Canterbury School is a Catholic college preparatory, coeducational boarding and day independent school for students in grades 9-12 and post-graduate. It is located in New Milford, Connecticut, United States.

History
Canterbury was founded in 1915 on the aspiration of two men: Henry O. Havemeyer, scion of a wealthy family which made its fortune in sugar refining, and Nelson Hume, a Catholic schoolmaster. They intended to establish a Roman Catholic school where young men could be guided in their religion and be prepared to attend Ivy League universities.

The school was established in New Milford, Connecticut, on the location of the former Ingleside School for Girls. Hume became the first headmaster of the school. From its start with 16 enrolled students, Nelson Hume guided the school through two world wars and the great depression until his death in 1948. He was succeeded as headmaster by Walter Sheehan, John Reydel in 1973, Roderick Clarke in 1978, Thomas Sheehy in 1990, and Rachel E. Stone in 2016. Canterbury became co-educational in the fall of 1971. The School now enrolls around 320 boarding and day students on its campus in New Milford.  Canterbury School celebrated its centennial in 2015.

Written task ▸
Print the stretch of the Canterbury School passage from "Canterbury School is" through "Connecticut, United States.", copied word for word.

Data shown ▸
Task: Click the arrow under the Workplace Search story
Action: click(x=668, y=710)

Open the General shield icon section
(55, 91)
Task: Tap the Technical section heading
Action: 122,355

Worked solution ▸
Canterbury School is a Catholic college preparatory, coeducational boarding and day independent school for students in grades 9-12 and post-graduate. It is located in New Milford, Connecticut, United States.